Now we ask ourselves: Can it be claimed that external sensory phenomena are based on something spiritual?
For those who profess spiritual science, it is clear that behind everything that is sensually real there is also something spiritual. If something substantial from the old lunar existence works into our earthly existence, if the comet irradiates our earthly existence, then something spiritual is also at work behind it. And we could even specify what spiritual entity is revealed, for example, by Halley's Comet. Halley's Comet is the outer expression — every time it enters the sphere of our earthly existence — of a new impulse toward materialism. This may seem superstitious to the modern world. But people should then only reflect on how they themselves derive spiritual effects from the constellations of the stars. Or who would not say that Eskimos are a different kind of human being than Hindus, for example, because the sun's rays strike at a different angle in the polar regions? Everywhere, natural scientists attribute spiritual effects in humanity to constellations of stars. So a spiritual impulse toward materialism occurs parallel to Halley's Comet. This impulse can be proven: The appearance of Halley's Comet in 1835 was followed by that materialistic trend which can be described as the materialism of the second half of the last century; the appearance was preceded by the materialistic enlightenment of the French encyclopedists. That is the connection.

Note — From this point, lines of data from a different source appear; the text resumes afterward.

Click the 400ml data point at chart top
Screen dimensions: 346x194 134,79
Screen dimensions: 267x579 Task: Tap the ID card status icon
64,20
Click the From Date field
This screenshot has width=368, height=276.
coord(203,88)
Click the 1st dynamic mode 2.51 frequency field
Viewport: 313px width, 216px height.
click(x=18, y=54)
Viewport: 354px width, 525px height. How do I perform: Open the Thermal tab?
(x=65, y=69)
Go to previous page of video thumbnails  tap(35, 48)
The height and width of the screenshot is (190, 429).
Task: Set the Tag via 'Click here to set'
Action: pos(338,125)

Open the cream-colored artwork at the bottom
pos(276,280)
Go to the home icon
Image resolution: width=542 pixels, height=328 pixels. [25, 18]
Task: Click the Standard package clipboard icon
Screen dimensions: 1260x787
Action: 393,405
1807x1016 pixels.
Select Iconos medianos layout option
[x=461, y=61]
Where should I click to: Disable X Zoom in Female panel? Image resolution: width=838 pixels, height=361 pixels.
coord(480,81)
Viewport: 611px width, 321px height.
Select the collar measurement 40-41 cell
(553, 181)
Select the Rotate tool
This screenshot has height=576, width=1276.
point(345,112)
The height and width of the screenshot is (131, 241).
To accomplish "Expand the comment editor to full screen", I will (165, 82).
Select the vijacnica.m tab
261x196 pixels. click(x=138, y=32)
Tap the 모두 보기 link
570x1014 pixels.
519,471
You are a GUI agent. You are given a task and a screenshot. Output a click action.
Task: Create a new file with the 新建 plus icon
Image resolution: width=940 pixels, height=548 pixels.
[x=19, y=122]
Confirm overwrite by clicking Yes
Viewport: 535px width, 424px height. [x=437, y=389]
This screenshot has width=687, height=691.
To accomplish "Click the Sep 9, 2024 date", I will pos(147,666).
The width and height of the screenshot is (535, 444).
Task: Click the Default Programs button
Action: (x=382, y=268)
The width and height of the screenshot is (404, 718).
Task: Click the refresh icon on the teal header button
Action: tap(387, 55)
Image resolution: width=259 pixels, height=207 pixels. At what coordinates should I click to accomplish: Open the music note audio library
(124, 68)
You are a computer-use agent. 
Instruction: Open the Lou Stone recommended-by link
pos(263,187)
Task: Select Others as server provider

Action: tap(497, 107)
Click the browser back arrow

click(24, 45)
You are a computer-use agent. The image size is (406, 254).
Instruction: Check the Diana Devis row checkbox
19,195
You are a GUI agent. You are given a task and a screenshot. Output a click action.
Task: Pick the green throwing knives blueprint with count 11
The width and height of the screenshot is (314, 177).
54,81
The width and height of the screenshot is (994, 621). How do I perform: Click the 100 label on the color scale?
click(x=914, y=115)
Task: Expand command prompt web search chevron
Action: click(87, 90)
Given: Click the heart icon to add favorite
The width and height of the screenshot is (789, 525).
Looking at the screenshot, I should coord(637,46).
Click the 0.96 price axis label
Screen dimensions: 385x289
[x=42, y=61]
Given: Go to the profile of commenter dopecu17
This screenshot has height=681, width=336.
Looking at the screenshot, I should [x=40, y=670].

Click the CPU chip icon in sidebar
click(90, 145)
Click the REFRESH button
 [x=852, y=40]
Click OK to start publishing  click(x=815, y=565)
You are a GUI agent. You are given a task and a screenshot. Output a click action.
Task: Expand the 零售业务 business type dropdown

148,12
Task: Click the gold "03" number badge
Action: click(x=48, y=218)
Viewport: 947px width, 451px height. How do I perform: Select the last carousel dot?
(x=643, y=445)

In order for certain things to occur in earthly existence, the causes must have been laid down earlier, outside of earthly existence. And here we are even dealing with world karma. For why were spiritual and substantial elements eliminated on the old moon? So that certain effects could radiate back to those beings who had eliminated them. The Luciferic beings were eliminated and had to undergo a different development so that free will and the possibility of evil could arise on earth for the beings who are on earth. Here we have something that goes beyond the karmic effects of our earthly existence: a glimpse of world karma.
So today we have been able to talk about the concept of karma, about its significance for the individual personality, for individuality, for the whole of humanity, within the effects of our Earth and beyond the Earth — and we have found something else that we can refer to as world karma. Thus we find the law of karma, which we can call a law of the connection between cause and effect, but in such a way that the effect strikes back at the cause and that in striking back, the essence has been preserved, has remained the same. We find this karmic law everywhere in the world, insofar as we regard the world as spiritual. We sense that karma will manifest itself in the most diverse areas in the most diverse ways. And we sense how the various karmic currents — personal karma, human karma, Earth karma, world karma, and so on — will intersect and that it is precisely through this that we will gain the insights we need to understand life. And life can only be understood at its individual points if we can find the interaction of the most diverse karmic currents.